Higher end stuff will use a ton of inputs (visual odometry, binocular vision, lidar, range finding, etc) fused into some kind of proprietary blended algorithm that you could probably call an MPC.
RL is pretty cutting edge, especially for fast path motor control; there are a lot of university competitions for drone control that lead to a lot of papers and projects in the space (some promising) but most commercial stuff has not adopted this yet, certainly not at the low end.
On top of this (Maybe at a few hundred hz), you can add outer controls to set attitude. This could be an autopilot, or having the controls command attitude instead of rate. Betaflight pilots usually don't both with this, and have the simple setup of control maps to rate.
I've programmed firmware using a weird hybrid where the controls command a change in the target attitude. So it flies like rate, but has the forced attitude stability of an attitude-based control system. Non-standard, but makes it so you don't need to worry as much about tuning the PID loop. In practice, you can do full aerobatic flight with this like you'd do with a rate-only setup. (Basically, there is a commanded attitude quaternion; controls nudge it; the PIDs update motor power to maintain this commanded quaternion.)
And frankly as a pilot, I'd rather not see any completely autonomous drones with no oversight in the sky - that's one incident away in which blame cannot be put solely on the operator from getting the hobby completely banned.
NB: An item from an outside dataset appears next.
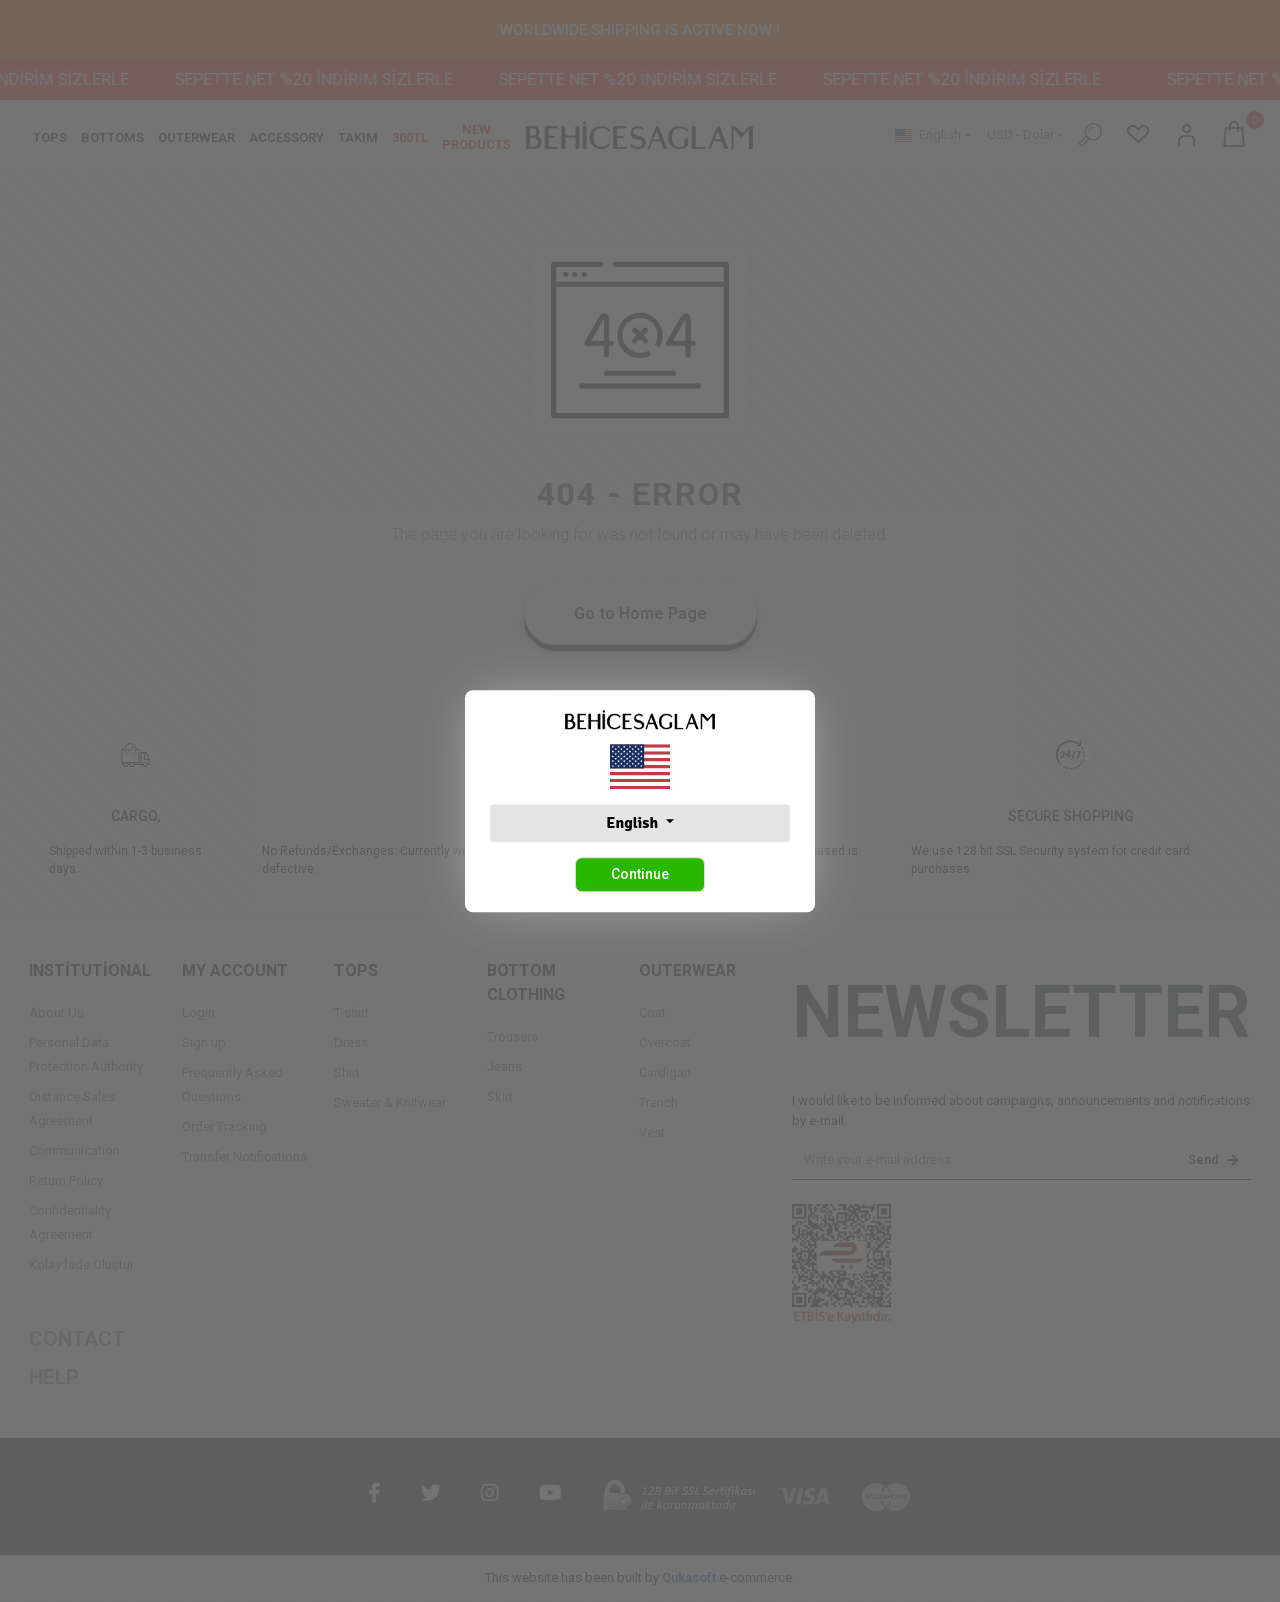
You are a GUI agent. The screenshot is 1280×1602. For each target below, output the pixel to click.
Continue (640, 874)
The delta between what is possible with current autonomous flight missions and manual FPV style flight is by having a brain on board that can dynamically adapt to a changing environment. There are a finite amount of PID profiles for each steadystate solution that a researcher can preprepare for. But RL allows an overarching heuristic to transiently alter the PIDs depending on the changing environment.
We use PIDs because analyzing robotics platforms as seeking a steadystate dramatically simplifies the math needed to where its computationally possible for us to solve for a situation.
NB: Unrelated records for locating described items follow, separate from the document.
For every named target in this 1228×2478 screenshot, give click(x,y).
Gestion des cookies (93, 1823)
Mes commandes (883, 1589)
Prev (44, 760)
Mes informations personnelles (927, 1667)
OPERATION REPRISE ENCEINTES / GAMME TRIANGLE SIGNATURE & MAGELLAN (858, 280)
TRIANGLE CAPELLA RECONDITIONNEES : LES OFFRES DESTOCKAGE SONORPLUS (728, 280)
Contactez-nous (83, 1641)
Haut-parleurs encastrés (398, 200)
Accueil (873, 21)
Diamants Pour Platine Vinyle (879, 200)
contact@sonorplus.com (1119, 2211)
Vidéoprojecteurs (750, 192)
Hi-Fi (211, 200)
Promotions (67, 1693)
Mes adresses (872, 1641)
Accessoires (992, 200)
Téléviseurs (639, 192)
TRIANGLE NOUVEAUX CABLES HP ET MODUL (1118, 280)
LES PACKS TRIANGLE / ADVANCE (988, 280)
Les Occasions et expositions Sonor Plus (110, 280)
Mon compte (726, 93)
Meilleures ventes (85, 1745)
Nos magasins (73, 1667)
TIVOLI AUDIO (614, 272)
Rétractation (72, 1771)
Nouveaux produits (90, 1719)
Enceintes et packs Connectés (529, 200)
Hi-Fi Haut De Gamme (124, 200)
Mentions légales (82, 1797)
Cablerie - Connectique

We use RL in systems that have continuously changing environments with transient solution spaces that are easier to model in hyperspace with a RL model.
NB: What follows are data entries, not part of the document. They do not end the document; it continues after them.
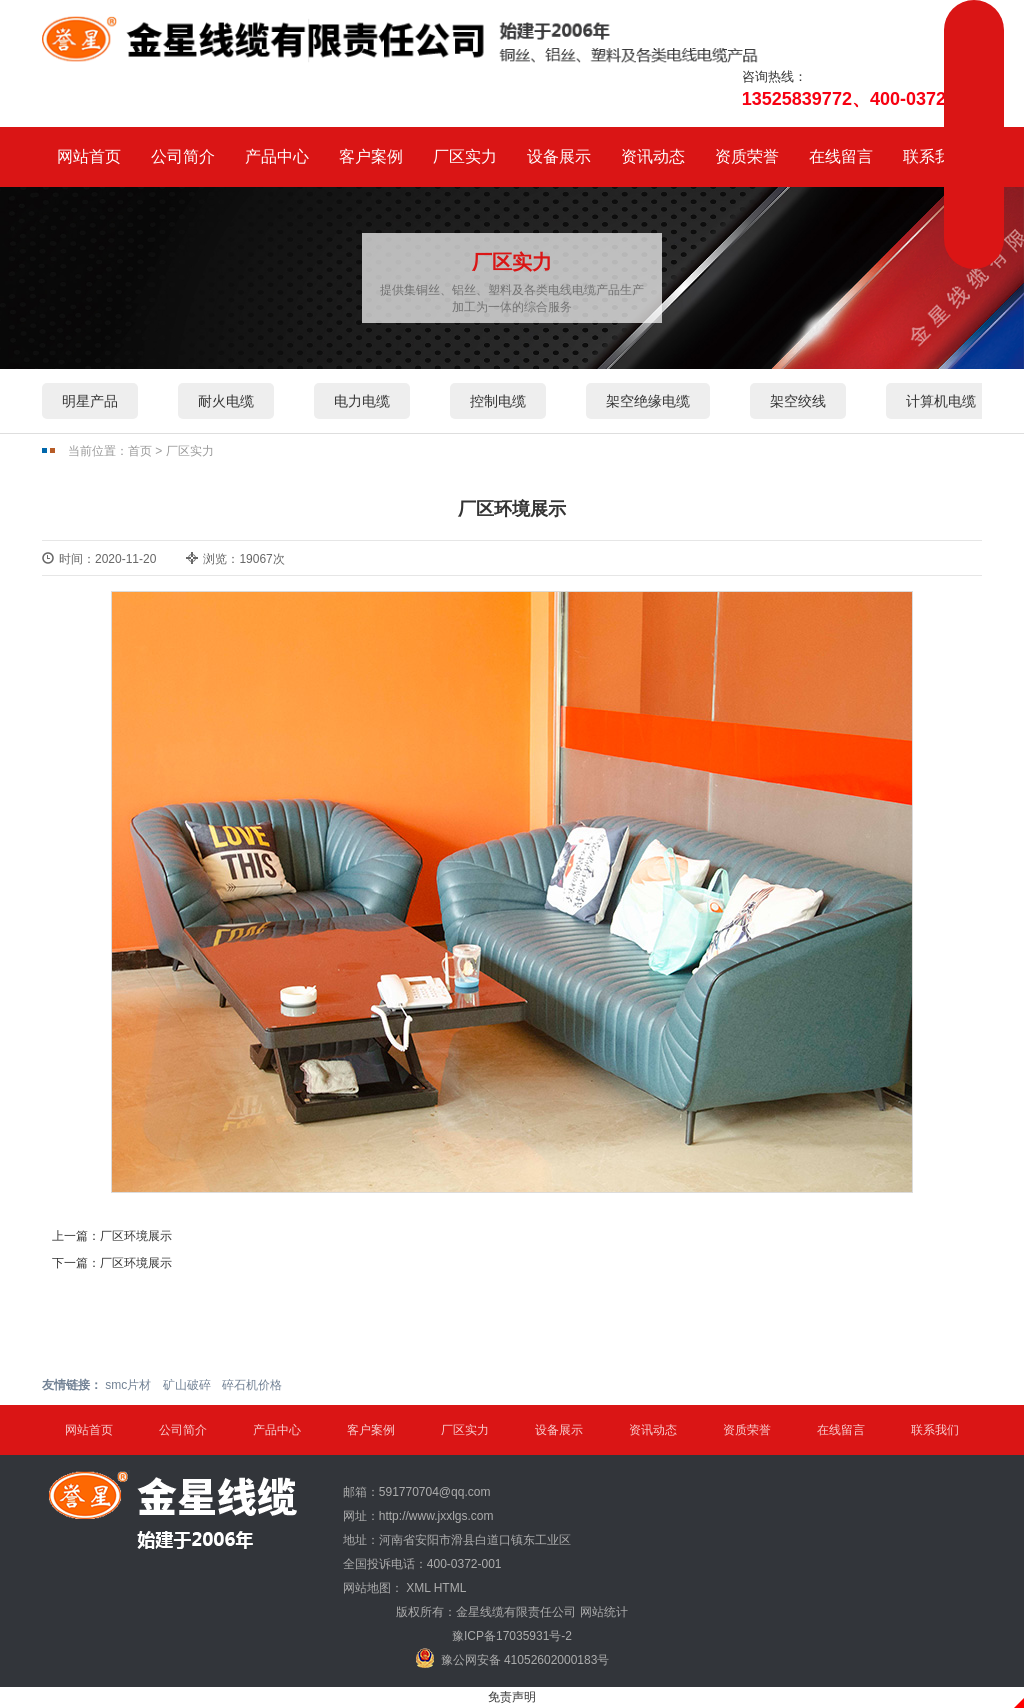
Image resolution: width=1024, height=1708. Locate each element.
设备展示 (559, 156)
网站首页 (89, 156)
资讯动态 (653, 156)
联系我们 (935, 156)
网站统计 (604, 1612)
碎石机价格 (252, 1385)
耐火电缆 (226, 401)
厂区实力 (465, 156)
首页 (140, 451)
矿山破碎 (187, 1385)
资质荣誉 (747, 156)
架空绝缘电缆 (648, 401)
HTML (450, 1588)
Take for example platforms that have tiltrotors. They ideally have a minimum of 3 PID profiles for flying. One when it best fits a multirotor profile. A second when it is transitioning from multirotor to fixed wing flight, and a third for when fixed wing flight is established. What happens when the researcher has a need to fly in the transition state, or subconfigurations of the states? How many PID profiles are you looking to think of and train for? This is where RL has dividends.